Michael Ryan, que tem a responsabilidade de liderar o programa de Emergências Sanitárias da OMS, foi claro durante a conferência de imprensa que deu nesta segunda-feira. É preciso "estar ciente de que a doença pode disparar a qualquer altura", afirmou Ryan: "não podemos supor [que os números de novas infecções] vão continuar a descer e que teremos alguns meses para nos preparar para uma segunda vaga. Pode acontecer um segundo pico, como aconteceu noutras pandemias, como na da gripe pneumónica".

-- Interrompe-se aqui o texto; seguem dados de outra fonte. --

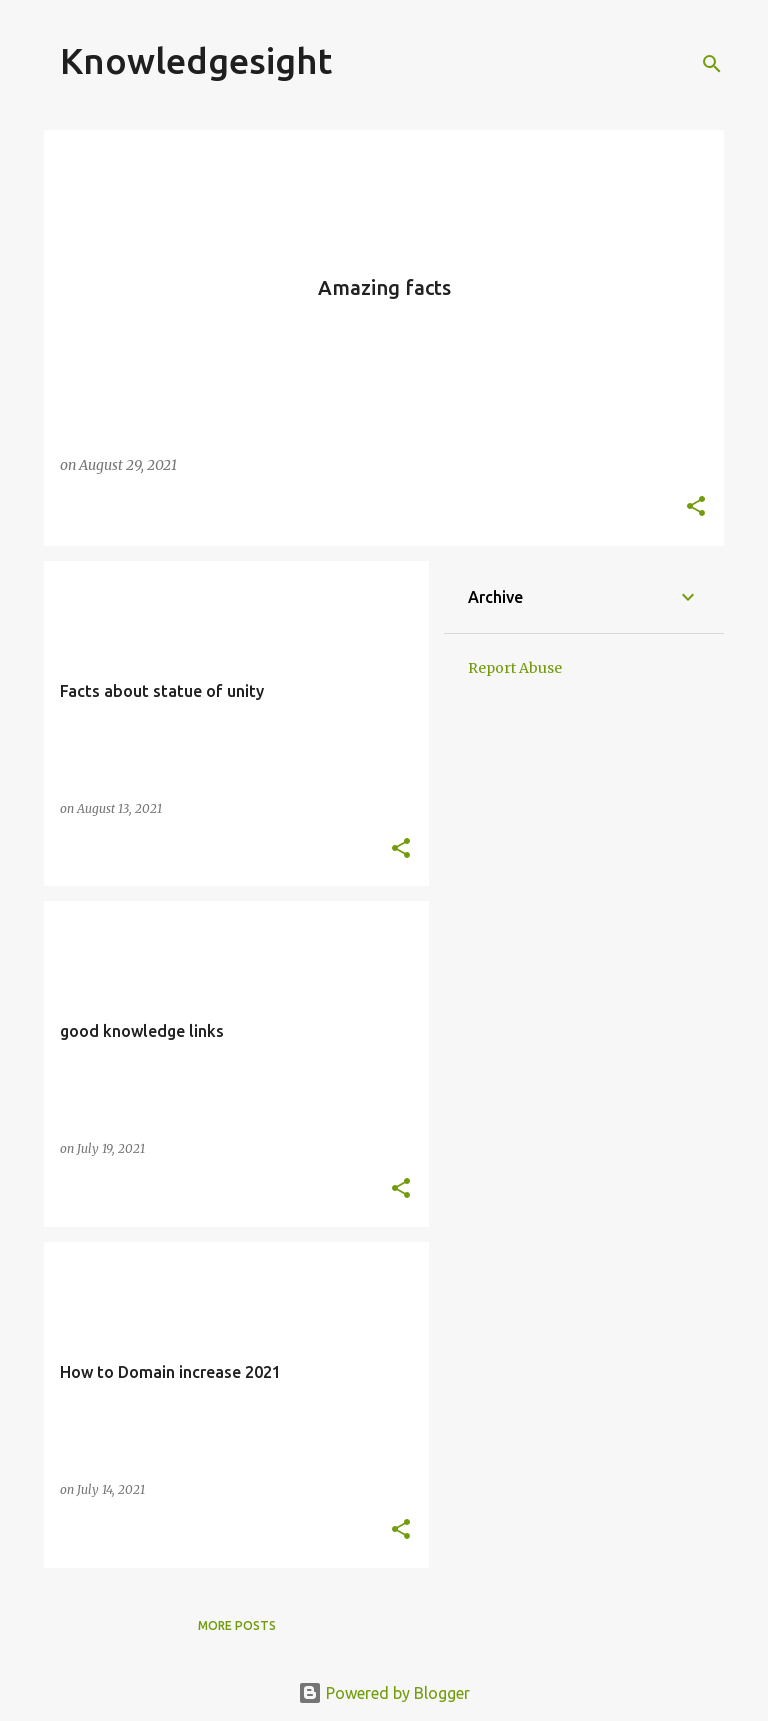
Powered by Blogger (384, 1693)
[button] (696, 507)
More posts (237, 1625)
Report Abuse (515, 668)
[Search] (712, 64)
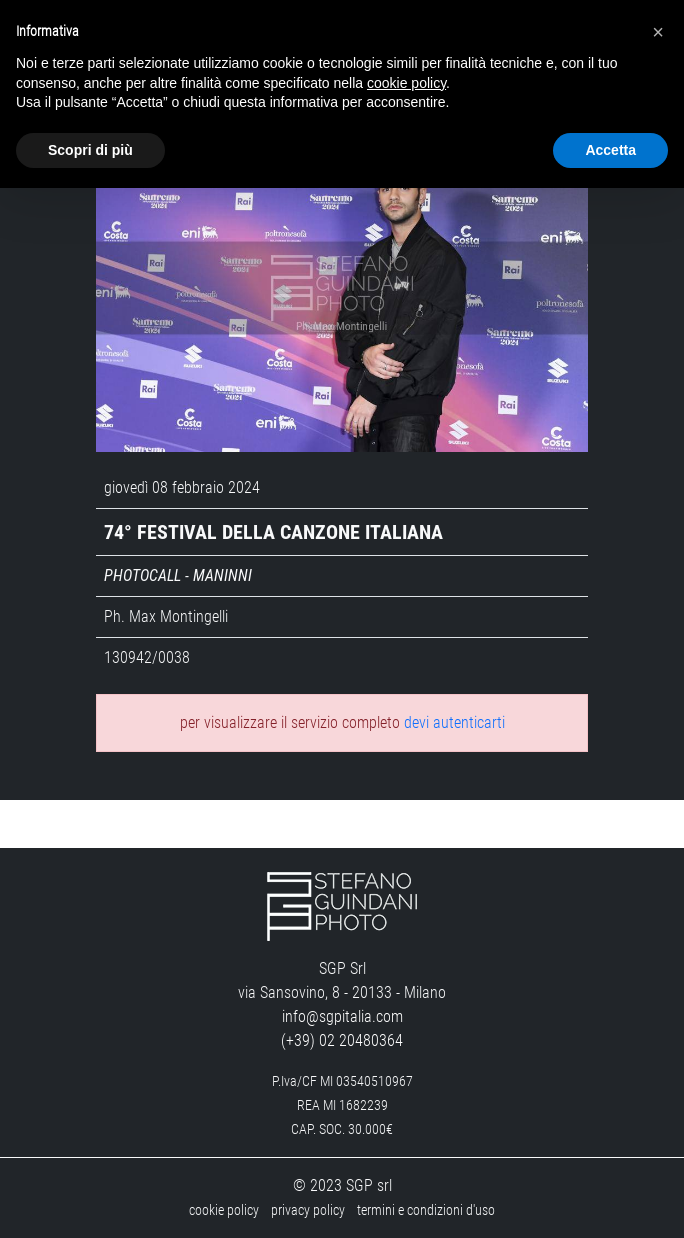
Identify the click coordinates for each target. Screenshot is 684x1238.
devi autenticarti (454, 722)
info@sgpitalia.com (342, 1016)
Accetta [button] (610, 150)
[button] (658, 32)
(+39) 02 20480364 (342, 1040)
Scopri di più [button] (90, 150)
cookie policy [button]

Maria Van Kerkhove, principal responsável técnica da OMS no combate à covid-19, alertou que os estudos de seroprevalência já efetuados são poucos. "Se encontrar uma oportunidade, este vírus provocará surtos. Uma característica única deste coronavírus é a capacidade de se amplificar em certos ambientes fechados, com uma super-propagação, como temos visto em lares de idosos ou hospitais", acrescentou. Até aqui, parecia reinar o consenso no interior da organização, mas María Neira desfez as ilusões.
Durante uma entrevista à rádio catalã RAC1, a diretora do Departamento de Saúde Pública da OMS afirmou ser "cada vez mais" improvável a ocorrência de uma segunda grande vaga, embora tenha recomendado muita prudência. E adiantou que os modelos de previsão com que a organização trabalha "avançam muitas possibilidades, desde novos surtos pontuais a uma nova vaga importante, mas esta última possibilidade é cada vez mais de descartar". Com estas palavras de natureza potencialmente tranquilizadora, María Neira acabou por deixar as coisas um pouco confusas. E preocupantes.

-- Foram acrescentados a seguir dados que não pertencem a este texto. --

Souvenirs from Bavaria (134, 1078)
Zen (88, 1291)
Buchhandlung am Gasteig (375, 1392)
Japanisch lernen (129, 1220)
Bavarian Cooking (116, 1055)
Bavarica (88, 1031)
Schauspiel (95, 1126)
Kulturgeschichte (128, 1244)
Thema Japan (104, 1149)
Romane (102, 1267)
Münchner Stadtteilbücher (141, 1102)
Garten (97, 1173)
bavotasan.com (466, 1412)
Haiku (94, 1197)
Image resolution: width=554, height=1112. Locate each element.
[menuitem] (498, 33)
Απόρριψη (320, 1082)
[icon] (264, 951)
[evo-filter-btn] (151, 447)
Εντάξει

Para representantes dos médicos, enfermeiros e psicólogos portugueses, as mensagens divergentes transmitidas por altos responsáveis da OMS não trazem nada de positivo. Exigem uma comunicação feita com clareza, sublinham que é necessário evitar a "ansiedade" e o "afrouxamento" resultantes da "incerteza" e avisam para os perigos do "futurismo". “É arriscado falar-se à volta de probabilidades sem que exista já um grau de certeza minimamente consensualizado. Quando se está a comunicar à frente de um organismo destes [OMS], aquilo que se diz tem um elevadíssimo impacto nas pessoas e no que elas sentem”, afirma Francisco Miranda Rodrigues, bastonário da Ordem dos Psicólogos.
A segunda vaga de covid-19 é uma possibilidade, mas as palavras vagas que chegam da OMS são uma certeza. Em qualquer dos casos, não são coisas que se desejem.